In [1]:
import numpy as np

from data_utils import normalize_data, \
                       flatten_data, \
                       add_row_padding, \
                       split_fluxes, \
                       fuse_amplitude_and_phase, \
                       save_numpy_array, \
                       save_scaler

from plot_utils import plot_fluxes

# 0. Objective

With this notebook we will process and save the flux, amplitude and phase data, dividing them into train, validation and test datasets.
The dataset sizes are the following:
- Train: 70000
- Validation: 10000
- Test: 10000

# 1. Flux Data

In [2]:
from constants import ORIGINAL_FLUXES_FILE

In [3]:
TRAIN_SIZE = 70000
VALIDATION_SIZE = 10000
TEST_SIZE = 10000

## 1.1 Flux Data for Fully Connected Architectures
For the FC Architectures we need to:
 - Normalize
 - Flatten

In [4]:
# Load flux data
fluxes_array = np.load(ORIGINAL_FLUXES_FILE)

Check the shape of the data, there should be 90000 data points

Process_data

In [5]:
# Normalize data
fc_normalized_fluxes_array, fc_flux_scaler = normalize_data(fluxes_array)

In [8]:
# Flatten data
fc_flattened_normalized_fluxes_array = flatten_data(fc_normalized_fluxes_array)

In [15]:
# Split data
train_fc_fluxes, val_fc_fluxes, test_fc_fluxes = split_fluxes(fc_flattened_normalized_fluxes_array,
                                                              TRAIN_SIZE,
                                                              VALIDATION_SIZE,
                                                              TEST_SIZE)

In [16]:
train_fc_fluxes.shape

(70000, 1320)

In [17]:
val_fc_fluxes.shape

(10000, 1320)

In [18]:
test_fc_fluxes.shape

(10000, 1320)

Save data and scalers

In [20]:
# Load data paths
from constants import TRAIN_FC_FLUXES_PATH, \
                      VALIDATION_FC_FLUXES_PATH, \
                      TEST_FC_FLUXES_PATH, \
                      FC_FLUX_SCALER_PATH, \
                      TRAIN_FILE_SUFFIXES, \
                      NUMPY_SUFFIX

# Save train fluxes
start = 0
end = 10000
for train_file in TRAIN_FILE_SUFFIXES:
    filename = f"{TRAIN_FC_FLUXES_PATH}{train_file}{NUMPY_SUFFIX}"
    save_numpy_array(train_fc_fluxes[start:end], filename)
    start += 10000
    end += 10000

# Save validation fluxes
save_numpy_array(val_fc_fluxes, VALIDATION_FC_FLUXES_PATH)
# Save test fluxes
save_numpy_array(test_fc_fluxes, TEST_FC_FLUXES_PATH)
# Save fully connected flux scaler
save_scaler(fc_flux_scaler, FC_FLUX_SCALER_PATH)

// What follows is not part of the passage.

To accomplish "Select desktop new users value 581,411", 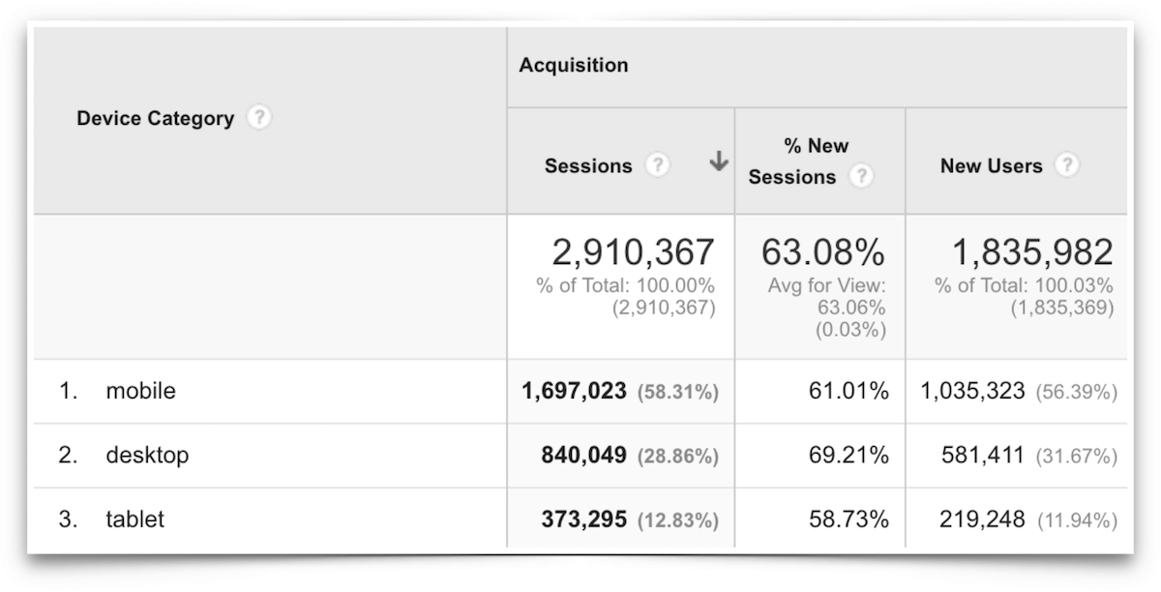I will pyautogui.click(x=982, y=455).
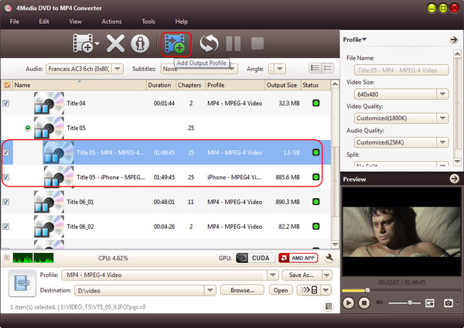Open the Actions menu
The width and height of the screenshot is (464, 328).
(x=111, y=21)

## 1.2 Flux data for CNN Architectures

For the CNN Architectures we need to:
- Normalize

In [16]:
# Load flux data
fluxes_array = np.load(ORIGINAL_FLUXES_FILE)

Process data

In [17]:
# Normalize data
conv_normalized_fluxes_array, conv_flux_scaler = normalize_data(fluxes_array)

In [18]:
# Split data
train_conv_fluxes, val_conv_fluxes, test_conv_fluxes = split_fluxes(conv_normalized_fluxes_array,
                                                                    TRAIN_SIZE,
                                                                    VALIDATION_SIZE,
                                                                    TEST_SIZE)

In [19]:
train_conv_fluxes.shape

(70000, 55, 24)

In [20]:
val_conv_fluxes.shape

(10000, 55, 24)

In [21]:
test_conv_fluxes.shape

(10000, 55, 24)

Save data and scalers

In [22]:
# Load data paths
from constants import TRAIN_CNN_FLUXES_PATH, \
                      VALIDATION_CNN_FLUXES_PATH, \
                      TEST_CNN_FLUXES_PATH, \
                      CNN_FLUX_SCALER_PATH, \
                      TRAIN_FILE_SUFFIXES, \
                      NUMPY_SUFFIX

# Save train fluxes
start = 0
end = 10000
for train_file in TRAIN_FILE_SUFFIXES:
    filename = f"{TRAIN_CNN_FLUXES_PATH}{train_file}{NUMPY_SUFFIX}"
    save_numpy_array(train_conv_fluxes[start:end], filename)
    start += 10000
    end += 10000

# Save validation fluxes
save_numpy_array(val_conv_fluxes, VALIDATION_CNN_FLUXES_PATH)

# Save test fluxes
save_numpy_array(test_conv_fluxes, TEST_CNN_FLUXES_PATH)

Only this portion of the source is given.